── Material provided

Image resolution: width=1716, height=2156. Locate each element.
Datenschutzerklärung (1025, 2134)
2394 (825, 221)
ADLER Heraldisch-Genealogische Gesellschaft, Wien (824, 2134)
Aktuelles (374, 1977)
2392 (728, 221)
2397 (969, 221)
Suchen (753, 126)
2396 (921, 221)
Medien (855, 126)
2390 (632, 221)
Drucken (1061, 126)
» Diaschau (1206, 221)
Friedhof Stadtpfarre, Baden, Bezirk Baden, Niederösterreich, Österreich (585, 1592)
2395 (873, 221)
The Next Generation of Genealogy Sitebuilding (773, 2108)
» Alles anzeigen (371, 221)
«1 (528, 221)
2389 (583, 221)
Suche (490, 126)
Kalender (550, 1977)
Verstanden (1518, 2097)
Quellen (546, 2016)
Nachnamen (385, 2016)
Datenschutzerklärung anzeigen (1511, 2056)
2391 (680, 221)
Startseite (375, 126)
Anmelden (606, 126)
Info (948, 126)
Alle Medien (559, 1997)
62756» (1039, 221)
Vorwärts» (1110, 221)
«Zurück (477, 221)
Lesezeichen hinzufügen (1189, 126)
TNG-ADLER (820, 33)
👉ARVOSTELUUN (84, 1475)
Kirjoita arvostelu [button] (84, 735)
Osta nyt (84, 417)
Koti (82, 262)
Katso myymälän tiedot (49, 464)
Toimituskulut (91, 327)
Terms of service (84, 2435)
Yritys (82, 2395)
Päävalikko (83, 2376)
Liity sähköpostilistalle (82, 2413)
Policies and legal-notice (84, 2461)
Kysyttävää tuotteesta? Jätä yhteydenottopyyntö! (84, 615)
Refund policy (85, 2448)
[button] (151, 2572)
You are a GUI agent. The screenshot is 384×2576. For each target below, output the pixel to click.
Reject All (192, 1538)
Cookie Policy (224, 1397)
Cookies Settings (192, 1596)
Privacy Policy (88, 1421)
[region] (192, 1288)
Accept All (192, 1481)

────

* Your instructions
Copy the line containing "Cookie Policy (224, 1397)" and every line after it, through the last line of the records. Include nothing else.

* Answer box
Cookie Policy (224, 1397)
Cookies Settings (192, 1596)
Privacy Policy (88, 1421)
[region] (192, 1288)
Accept All (192, 1481)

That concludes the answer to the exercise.